START Input for this task
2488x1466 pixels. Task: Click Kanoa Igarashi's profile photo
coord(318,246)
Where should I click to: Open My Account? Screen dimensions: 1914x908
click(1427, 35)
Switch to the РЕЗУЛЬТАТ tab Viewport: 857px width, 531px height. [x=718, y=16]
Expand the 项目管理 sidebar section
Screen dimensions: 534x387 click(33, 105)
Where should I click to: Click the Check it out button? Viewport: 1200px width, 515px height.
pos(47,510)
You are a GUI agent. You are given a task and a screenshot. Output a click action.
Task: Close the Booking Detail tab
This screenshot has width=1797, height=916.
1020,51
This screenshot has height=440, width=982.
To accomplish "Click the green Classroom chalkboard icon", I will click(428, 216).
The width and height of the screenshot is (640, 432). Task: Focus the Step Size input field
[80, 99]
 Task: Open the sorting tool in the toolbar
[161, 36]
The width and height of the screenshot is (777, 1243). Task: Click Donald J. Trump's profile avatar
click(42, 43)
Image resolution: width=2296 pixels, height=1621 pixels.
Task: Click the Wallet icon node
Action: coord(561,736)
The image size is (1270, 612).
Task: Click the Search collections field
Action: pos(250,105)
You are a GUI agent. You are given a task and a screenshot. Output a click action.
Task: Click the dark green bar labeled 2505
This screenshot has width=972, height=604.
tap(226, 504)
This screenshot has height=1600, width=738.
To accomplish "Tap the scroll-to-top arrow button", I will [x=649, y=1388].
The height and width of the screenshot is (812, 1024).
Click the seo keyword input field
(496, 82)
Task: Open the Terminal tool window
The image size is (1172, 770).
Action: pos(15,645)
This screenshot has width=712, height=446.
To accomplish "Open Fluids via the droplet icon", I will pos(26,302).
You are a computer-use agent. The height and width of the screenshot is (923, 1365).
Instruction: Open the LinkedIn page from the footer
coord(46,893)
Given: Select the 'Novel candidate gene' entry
END Input for this task
> **Task objective**: Your answer should be the number of lines in the records that contain the word "will", with nothing added.

> **Exercise output**: 3